§ **Entries taken from a collection**:
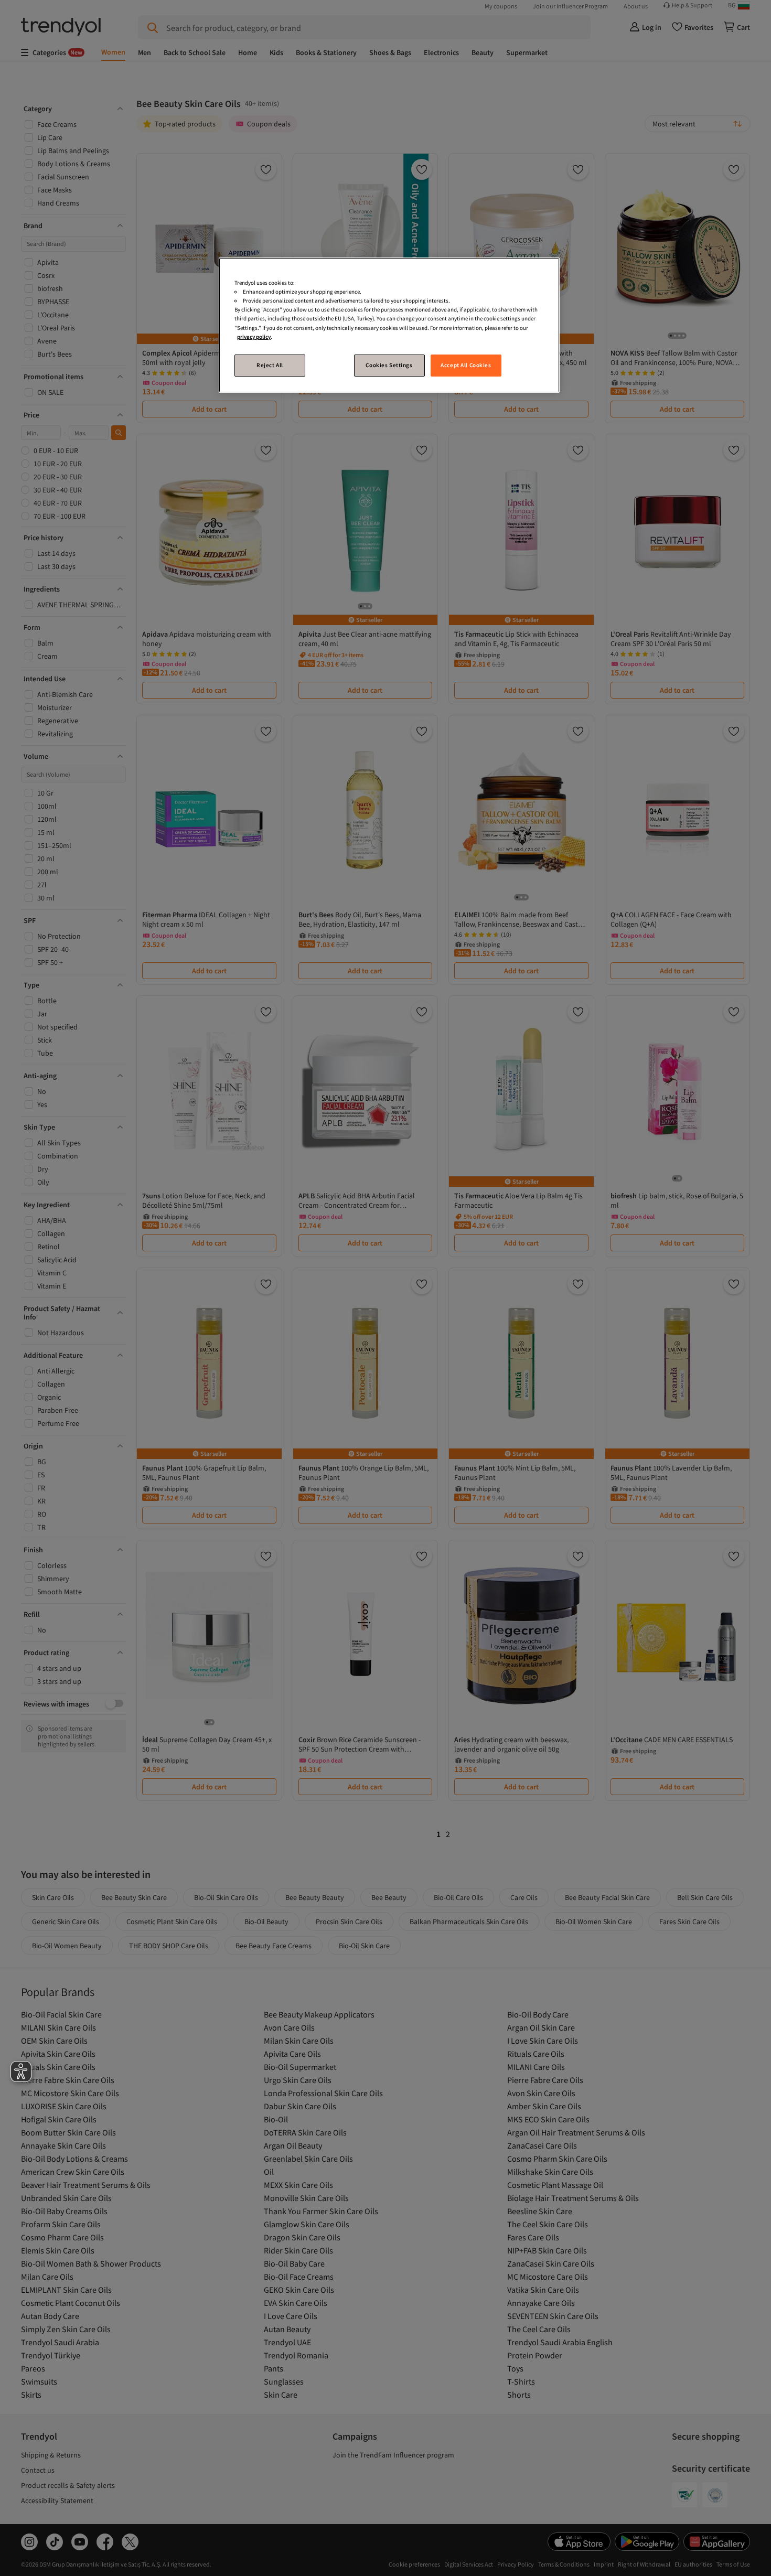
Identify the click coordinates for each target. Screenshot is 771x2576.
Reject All (269, 365)
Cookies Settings (389, 365)
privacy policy (254, 336)
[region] (389, 324)
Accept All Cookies (466, 365)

§ **EXERCISE**: Repeat the records word for word. Any picture in them should be left out.

§ **YOUR SOLUTION**:
Identify the click coordinates for each target. Screenshot is 771x2576.
Reject All (269, 365)
Cookies Settings (389, 365)
privacy policy (254, 336)
[region] (389, 324)
Accept All Cookies (466, 365)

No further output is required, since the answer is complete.